6-Quelques références à titre d’exemple: Sahîh Bokhârî, Chap. du «تمتّع». Mosnad Ahmad, Vol.4, p.436 et Vol.3, p.356. Al-Mowattâ’a (Mâlik), Vol.2, p.30. Sonan Beyhaqî, Vol.7, p.306. Tafsîr Tabarî, Vol.5, p.9. La Nihâyah d’ Ibn Athîr, Vol.2, p.249. Tafsîr Râzî, Vol.3, p.201. Târîkh d’ Ibn Khalkân, Vol.1, p.359. Ahkâm al-Qor’ân (Djassâs), Vol.2, p.178. Mohâdhirât de Râghib, Vol.2, p.94. Al-Djâmi‘ al-Kabîr (Soyûtî), Vol.8, p.293. Le Fath al-Bârî d’ Ibn Hadjar, Vol.9, p.141.
7-Sonan Beyhaqî, Vol.7, p.206. Sahîh de Moslim, Vol.1, p.395.
8-Ad-Dorr al-Manthûr, Vol.2, p.140, à la suite du verset du mot‘ah.
9-Charh Tadjrîd de Qûchtchî, discussion sur l’Imâmat, p.484.

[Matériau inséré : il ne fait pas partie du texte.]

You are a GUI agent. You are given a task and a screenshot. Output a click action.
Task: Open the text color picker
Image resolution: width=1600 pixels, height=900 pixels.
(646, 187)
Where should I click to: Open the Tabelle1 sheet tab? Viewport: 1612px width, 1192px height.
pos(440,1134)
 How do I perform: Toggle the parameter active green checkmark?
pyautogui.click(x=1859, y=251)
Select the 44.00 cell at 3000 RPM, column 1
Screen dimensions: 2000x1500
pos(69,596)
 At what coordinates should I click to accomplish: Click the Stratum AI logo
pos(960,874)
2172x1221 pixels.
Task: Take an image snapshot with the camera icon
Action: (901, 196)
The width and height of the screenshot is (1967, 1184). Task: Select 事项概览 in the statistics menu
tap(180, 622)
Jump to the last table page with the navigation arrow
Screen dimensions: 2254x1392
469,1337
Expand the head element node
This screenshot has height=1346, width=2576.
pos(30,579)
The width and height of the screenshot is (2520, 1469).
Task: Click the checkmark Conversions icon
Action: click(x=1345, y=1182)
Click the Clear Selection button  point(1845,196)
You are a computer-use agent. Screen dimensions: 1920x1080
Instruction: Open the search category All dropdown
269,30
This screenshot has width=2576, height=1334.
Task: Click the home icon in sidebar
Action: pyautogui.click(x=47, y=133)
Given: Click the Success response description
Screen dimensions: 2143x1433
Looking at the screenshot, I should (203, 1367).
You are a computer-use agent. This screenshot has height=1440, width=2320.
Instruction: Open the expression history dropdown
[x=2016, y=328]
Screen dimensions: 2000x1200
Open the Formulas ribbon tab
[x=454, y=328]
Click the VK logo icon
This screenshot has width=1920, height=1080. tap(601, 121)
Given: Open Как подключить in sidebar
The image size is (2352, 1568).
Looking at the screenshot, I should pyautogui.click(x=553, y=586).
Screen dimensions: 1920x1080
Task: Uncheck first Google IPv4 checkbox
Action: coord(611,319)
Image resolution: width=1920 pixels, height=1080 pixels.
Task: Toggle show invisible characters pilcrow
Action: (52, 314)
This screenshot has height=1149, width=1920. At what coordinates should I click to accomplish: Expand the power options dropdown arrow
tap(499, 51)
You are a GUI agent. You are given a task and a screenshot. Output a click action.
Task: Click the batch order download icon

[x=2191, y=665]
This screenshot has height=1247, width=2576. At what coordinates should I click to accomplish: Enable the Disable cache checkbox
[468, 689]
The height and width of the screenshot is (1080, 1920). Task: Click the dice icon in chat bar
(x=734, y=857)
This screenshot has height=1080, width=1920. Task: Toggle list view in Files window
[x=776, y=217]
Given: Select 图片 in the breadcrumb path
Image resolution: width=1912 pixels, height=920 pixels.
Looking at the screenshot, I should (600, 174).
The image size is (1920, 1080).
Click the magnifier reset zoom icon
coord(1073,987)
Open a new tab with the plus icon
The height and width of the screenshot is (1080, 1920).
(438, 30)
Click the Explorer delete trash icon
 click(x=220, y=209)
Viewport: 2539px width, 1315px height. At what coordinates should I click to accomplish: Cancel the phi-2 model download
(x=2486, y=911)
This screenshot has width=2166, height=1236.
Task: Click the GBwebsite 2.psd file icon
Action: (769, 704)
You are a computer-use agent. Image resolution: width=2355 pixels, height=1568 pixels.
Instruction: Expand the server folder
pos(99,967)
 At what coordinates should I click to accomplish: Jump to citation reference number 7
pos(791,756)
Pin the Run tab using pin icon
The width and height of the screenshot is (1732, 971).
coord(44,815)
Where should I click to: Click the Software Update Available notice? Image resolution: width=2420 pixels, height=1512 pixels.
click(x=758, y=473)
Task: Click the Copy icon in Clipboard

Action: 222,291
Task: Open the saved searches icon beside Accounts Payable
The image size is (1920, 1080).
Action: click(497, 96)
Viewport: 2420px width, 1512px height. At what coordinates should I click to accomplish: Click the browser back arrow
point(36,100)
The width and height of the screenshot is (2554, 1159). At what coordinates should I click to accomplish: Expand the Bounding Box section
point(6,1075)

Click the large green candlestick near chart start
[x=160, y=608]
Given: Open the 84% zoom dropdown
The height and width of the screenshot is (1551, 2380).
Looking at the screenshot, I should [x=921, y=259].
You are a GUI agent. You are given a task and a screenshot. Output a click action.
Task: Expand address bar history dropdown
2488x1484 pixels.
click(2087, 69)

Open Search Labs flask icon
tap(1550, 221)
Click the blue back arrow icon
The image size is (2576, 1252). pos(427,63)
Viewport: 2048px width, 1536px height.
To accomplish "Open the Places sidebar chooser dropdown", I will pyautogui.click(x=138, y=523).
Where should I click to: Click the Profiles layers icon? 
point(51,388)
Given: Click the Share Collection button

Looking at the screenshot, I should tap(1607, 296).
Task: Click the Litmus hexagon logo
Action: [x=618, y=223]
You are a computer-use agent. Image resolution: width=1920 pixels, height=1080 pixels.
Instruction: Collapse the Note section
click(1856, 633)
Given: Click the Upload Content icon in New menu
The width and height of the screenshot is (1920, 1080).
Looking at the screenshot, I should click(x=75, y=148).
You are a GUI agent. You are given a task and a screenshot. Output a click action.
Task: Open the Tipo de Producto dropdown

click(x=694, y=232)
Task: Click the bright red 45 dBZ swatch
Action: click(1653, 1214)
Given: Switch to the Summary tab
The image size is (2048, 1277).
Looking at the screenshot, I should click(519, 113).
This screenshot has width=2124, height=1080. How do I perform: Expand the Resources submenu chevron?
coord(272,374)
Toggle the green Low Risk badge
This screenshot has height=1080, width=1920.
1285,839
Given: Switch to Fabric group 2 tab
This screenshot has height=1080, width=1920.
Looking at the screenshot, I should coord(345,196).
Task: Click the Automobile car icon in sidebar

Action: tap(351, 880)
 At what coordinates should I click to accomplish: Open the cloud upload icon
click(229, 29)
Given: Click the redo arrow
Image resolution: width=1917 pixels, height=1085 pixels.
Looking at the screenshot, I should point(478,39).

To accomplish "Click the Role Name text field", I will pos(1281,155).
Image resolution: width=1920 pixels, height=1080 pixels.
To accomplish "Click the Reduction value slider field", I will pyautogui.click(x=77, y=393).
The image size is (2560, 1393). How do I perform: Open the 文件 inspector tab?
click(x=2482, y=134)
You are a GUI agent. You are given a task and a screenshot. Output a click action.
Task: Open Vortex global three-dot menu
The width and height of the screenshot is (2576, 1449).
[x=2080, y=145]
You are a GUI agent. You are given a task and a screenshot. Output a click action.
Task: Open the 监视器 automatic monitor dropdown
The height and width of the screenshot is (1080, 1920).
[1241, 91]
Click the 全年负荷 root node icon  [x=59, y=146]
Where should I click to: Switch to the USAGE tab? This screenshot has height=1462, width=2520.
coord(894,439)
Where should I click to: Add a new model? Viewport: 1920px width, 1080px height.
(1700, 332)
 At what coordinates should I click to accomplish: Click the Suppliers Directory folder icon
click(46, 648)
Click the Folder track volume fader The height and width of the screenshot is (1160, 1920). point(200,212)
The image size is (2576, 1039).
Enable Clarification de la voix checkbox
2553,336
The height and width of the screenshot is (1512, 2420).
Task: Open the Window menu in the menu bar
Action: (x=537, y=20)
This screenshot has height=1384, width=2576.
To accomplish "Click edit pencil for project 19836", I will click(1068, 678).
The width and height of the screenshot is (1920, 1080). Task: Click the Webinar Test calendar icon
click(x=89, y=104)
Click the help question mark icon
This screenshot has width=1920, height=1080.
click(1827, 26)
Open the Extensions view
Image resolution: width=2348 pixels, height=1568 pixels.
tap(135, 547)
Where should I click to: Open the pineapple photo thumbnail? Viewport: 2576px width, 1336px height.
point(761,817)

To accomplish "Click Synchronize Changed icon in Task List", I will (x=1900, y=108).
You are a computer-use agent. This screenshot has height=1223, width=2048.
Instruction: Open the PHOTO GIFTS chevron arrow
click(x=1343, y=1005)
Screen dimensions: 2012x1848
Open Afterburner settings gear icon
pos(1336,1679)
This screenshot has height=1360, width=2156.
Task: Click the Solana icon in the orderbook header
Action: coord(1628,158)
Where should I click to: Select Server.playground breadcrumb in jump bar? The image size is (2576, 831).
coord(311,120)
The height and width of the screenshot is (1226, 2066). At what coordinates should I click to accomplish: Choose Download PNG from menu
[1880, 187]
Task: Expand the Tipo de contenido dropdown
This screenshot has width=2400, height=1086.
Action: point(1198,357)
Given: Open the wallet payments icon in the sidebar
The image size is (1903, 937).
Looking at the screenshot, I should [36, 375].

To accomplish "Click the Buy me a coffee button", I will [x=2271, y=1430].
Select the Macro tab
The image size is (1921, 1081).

10-Pour plus de détails, référez-vous au:
Mosnad d’ Ahmad, Vol.3, p. 356 et 363. Al-Bayân wa at-Tabiyyîn (Djâhiz), Vol.2, p.223. Ahkâm al-Qor’ân (Djassâs), Vol.1, p.342. Tafsîr Qortobî, Vol.2, p.370. Al-Mabsût (Sarakhsî Nadjafî), chapitre sur le Hadj et le Qor’ân. Zâd al-Ma‘âd (Ibn Qayyim), Vol.1, p.444. Kanz al-‘Amâl, Vol.8, p.293. Le Mosnad d’ Abû Dâwûd Tayâlisî, p.247. Târîkh Tabarî, Vol.5, p.32. Al-Mostabîn (Tabarî), 11. Tafsîr Râzî, Vol.3, p.200 à 202. Tafsîr Abû Hayyân, Vol.3, p.218.
11-Sourate «Al-Mo’minûn» 23: 5 et 6.
12-Ad-Dorr al-Manthûr, Vol.2, p.140 et 141, sur le verset du mot‘ah.
13-Wasâ’il och-Chî‘ah, Vol.14, Livre du mariage, Première partie du chapitre consacré au mot‘ah, p.436.